## Extracted entries
*** Block opens ***
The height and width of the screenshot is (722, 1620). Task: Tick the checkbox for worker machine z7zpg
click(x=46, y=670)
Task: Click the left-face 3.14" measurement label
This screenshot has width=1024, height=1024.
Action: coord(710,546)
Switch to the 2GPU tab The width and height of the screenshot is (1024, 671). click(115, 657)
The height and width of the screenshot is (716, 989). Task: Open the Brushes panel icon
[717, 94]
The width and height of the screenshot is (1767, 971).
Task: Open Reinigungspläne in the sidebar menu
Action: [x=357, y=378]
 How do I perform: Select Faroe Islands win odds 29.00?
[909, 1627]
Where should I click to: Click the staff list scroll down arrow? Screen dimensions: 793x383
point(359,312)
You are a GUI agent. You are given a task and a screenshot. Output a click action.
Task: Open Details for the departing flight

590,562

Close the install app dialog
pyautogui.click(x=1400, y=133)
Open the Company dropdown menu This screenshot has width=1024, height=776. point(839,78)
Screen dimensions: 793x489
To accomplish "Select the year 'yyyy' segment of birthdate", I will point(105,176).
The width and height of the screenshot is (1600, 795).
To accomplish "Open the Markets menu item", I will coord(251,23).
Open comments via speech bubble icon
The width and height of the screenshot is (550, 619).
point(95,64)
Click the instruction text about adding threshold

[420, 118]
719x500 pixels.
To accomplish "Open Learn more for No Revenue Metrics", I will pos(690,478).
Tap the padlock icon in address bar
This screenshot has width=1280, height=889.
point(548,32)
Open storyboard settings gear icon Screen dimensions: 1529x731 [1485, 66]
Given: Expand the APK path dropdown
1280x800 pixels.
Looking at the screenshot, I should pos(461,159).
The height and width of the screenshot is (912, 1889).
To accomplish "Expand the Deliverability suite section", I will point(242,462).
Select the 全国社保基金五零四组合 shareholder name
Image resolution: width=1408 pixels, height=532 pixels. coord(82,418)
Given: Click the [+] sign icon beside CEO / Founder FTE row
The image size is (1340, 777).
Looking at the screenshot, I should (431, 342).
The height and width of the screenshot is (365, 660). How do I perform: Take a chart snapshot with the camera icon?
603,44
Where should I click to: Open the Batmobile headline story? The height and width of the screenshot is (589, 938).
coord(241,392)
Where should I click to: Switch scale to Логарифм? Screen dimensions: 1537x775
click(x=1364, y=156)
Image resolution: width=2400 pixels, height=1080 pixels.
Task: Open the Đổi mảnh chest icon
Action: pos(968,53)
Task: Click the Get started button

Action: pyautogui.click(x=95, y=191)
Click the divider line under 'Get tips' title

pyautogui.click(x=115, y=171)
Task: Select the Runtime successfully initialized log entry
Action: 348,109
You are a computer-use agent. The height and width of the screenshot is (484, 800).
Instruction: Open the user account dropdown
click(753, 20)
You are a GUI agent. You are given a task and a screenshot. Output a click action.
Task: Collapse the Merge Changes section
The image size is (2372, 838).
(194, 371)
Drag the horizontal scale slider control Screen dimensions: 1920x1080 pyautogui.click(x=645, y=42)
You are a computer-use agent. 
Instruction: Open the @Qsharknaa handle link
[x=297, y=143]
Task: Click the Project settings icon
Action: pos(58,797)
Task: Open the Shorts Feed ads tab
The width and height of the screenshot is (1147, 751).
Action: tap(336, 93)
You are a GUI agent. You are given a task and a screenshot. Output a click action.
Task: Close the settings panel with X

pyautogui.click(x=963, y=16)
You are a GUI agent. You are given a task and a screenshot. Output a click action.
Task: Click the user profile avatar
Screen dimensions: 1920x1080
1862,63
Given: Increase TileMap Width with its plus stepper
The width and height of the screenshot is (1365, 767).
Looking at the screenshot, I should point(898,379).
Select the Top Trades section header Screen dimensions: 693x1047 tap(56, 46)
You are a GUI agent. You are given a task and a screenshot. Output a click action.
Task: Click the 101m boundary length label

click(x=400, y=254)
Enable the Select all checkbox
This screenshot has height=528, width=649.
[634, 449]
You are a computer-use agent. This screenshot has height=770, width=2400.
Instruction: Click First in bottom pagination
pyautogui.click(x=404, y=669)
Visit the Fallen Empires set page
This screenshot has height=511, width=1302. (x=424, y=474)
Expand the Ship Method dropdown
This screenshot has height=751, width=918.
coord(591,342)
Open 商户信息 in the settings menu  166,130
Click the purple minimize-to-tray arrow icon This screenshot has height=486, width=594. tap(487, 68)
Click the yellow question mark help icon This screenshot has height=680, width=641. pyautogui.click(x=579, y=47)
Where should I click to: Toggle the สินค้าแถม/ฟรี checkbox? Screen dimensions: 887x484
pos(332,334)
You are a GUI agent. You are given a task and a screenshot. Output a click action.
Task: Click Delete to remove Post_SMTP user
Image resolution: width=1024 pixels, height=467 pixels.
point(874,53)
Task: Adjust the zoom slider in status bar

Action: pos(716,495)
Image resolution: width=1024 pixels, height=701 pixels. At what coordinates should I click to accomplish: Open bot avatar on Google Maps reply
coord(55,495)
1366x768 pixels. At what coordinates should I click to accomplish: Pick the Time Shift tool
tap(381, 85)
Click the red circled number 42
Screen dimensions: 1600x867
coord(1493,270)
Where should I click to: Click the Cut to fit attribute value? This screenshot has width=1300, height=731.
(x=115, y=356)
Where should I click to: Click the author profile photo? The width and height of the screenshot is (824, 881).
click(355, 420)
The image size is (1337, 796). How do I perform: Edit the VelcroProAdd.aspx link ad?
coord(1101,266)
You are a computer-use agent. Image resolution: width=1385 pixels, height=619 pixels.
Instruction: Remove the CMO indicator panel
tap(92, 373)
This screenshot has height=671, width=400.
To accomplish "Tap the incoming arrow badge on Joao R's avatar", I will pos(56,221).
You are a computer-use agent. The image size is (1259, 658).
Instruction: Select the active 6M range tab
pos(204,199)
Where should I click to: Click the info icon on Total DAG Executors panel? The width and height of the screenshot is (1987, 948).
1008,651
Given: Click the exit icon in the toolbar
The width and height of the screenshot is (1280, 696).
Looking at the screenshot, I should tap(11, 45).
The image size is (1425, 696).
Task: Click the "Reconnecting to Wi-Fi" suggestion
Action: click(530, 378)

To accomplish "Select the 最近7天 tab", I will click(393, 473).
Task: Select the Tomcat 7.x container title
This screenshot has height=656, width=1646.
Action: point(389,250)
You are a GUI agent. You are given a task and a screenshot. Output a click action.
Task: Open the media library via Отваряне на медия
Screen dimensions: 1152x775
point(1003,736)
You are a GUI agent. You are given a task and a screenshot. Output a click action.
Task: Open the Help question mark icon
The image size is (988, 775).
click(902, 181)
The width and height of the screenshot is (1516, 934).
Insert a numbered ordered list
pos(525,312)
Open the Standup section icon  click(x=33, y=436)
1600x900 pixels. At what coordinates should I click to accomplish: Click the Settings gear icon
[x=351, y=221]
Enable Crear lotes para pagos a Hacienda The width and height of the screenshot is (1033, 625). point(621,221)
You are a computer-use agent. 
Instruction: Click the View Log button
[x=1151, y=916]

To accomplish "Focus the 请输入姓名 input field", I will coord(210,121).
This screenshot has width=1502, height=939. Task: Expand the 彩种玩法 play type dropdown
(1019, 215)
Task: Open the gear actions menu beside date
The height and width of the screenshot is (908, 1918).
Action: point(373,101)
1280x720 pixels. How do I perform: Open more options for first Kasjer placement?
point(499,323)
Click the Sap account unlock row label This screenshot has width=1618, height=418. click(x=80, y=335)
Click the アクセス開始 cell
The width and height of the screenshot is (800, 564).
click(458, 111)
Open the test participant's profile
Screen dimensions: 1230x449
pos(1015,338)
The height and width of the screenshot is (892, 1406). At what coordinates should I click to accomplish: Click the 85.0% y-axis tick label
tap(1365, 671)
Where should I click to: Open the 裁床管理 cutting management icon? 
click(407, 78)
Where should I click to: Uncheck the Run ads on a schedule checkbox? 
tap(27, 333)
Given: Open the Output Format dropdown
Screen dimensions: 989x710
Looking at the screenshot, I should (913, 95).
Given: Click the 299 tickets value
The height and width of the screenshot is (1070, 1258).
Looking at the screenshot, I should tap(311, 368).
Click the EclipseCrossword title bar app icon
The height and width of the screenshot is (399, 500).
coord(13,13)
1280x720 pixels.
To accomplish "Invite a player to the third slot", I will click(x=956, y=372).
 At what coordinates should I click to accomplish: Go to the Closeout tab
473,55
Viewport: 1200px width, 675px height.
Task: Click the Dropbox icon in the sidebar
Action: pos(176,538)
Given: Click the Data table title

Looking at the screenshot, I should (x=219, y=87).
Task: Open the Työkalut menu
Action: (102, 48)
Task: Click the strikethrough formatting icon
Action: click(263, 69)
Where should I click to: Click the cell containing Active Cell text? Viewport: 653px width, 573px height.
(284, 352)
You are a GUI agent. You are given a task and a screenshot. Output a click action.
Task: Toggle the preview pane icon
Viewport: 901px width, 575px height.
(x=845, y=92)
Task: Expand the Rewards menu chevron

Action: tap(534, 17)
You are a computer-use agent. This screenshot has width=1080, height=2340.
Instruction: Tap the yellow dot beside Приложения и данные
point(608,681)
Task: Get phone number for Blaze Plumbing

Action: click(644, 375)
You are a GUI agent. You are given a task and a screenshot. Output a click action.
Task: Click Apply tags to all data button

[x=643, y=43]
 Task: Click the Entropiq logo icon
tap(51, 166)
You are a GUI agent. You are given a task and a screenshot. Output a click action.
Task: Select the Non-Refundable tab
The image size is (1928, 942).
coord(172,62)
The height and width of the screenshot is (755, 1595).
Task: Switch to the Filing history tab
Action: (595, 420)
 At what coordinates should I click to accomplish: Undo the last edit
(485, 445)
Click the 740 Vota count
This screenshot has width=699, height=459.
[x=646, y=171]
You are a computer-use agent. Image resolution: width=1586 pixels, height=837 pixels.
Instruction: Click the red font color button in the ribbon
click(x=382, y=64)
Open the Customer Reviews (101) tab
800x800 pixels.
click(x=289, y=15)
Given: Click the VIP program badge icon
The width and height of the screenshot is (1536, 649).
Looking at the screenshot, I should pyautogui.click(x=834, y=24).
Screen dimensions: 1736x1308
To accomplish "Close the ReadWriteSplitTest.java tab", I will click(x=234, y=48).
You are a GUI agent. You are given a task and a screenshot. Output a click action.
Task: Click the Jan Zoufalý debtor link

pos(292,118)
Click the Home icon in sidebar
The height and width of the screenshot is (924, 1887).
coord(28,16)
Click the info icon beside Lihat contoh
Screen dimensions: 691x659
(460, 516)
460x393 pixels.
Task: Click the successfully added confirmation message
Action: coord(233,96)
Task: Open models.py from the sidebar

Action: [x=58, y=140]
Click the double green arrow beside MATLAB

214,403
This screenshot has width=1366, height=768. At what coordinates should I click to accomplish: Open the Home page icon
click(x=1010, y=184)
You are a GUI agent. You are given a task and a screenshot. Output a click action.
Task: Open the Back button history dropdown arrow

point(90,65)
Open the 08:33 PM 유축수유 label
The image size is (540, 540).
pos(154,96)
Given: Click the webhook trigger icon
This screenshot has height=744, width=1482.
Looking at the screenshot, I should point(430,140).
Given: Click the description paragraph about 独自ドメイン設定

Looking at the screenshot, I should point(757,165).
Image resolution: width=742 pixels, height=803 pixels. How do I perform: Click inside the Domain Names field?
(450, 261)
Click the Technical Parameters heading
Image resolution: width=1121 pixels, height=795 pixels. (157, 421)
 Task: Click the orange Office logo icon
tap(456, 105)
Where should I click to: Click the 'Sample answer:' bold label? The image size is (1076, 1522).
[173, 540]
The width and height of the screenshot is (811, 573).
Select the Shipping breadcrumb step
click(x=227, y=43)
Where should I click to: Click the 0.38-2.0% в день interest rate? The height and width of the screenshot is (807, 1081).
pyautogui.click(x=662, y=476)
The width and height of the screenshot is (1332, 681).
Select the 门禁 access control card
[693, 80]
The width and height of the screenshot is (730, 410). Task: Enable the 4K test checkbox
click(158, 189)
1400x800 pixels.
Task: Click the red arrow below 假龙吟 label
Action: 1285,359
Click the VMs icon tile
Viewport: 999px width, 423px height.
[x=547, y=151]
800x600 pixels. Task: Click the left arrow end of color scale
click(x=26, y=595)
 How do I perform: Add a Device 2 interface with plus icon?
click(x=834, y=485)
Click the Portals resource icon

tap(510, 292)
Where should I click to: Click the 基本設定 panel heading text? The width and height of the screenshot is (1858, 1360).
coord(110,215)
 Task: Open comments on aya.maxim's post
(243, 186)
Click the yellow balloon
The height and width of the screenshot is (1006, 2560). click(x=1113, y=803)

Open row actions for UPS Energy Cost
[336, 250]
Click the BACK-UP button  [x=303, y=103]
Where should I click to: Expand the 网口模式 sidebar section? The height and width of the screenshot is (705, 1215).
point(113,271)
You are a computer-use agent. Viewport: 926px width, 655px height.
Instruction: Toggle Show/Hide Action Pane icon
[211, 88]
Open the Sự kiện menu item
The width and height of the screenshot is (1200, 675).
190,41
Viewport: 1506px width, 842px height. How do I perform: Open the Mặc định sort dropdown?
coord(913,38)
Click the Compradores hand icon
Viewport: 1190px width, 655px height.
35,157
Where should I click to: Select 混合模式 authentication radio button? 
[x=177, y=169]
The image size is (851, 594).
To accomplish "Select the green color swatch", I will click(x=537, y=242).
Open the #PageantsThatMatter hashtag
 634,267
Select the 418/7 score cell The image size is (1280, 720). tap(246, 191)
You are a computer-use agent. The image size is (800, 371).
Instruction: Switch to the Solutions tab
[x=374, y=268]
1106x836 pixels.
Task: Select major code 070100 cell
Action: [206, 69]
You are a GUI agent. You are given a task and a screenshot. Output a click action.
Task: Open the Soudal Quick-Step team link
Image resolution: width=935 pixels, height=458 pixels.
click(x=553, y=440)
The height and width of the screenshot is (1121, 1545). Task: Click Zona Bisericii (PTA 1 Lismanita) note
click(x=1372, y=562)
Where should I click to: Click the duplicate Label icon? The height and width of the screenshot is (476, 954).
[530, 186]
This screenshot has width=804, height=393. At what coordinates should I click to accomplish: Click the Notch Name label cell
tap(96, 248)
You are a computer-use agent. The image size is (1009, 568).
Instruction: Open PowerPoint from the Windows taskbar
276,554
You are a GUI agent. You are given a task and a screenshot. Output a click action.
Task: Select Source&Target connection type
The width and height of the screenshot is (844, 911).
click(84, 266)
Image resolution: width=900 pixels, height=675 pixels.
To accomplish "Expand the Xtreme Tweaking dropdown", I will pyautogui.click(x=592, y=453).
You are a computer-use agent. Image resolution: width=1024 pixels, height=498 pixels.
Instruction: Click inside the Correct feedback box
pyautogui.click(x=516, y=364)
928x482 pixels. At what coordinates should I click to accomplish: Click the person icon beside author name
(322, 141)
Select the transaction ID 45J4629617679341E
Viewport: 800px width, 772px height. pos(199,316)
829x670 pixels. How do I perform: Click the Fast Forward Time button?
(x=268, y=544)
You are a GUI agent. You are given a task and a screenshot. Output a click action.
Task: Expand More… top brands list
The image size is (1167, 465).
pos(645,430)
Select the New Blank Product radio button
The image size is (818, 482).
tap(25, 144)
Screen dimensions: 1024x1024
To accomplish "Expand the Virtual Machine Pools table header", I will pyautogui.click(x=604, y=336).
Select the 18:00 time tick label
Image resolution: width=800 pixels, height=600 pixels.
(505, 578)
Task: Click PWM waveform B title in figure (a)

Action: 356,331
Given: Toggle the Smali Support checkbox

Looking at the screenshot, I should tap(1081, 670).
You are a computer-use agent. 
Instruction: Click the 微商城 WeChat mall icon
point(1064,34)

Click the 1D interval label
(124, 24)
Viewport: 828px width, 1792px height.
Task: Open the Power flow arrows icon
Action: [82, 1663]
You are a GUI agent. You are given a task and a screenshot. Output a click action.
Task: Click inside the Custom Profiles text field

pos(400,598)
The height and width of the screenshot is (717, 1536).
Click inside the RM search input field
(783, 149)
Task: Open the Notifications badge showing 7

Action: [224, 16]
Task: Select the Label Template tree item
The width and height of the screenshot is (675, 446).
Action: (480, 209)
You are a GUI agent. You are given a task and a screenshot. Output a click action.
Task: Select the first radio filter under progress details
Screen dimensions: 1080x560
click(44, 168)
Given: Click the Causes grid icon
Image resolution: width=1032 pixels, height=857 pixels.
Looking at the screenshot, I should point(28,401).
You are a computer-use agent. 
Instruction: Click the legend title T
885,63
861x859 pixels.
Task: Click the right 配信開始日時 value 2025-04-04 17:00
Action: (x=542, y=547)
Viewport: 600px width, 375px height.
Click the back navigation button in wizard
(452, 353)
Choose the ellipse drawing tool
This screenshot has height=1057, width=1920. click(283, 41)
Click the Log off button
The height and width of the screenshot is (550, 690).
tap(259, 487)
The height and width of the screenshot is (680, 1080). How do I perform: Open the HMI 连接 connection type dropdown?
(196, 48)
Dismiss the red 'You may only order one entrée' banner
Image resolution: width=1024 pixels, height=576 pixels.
*** Block closes ***
## Aim of the task
Please go through the material and return each line where the word "question" appears.

## Exercise output
Click the yellow question mark help icon This screenshot has height=680, width=641. pyautogui.click(x=579, y=47)
Task: Open the Help question mark icon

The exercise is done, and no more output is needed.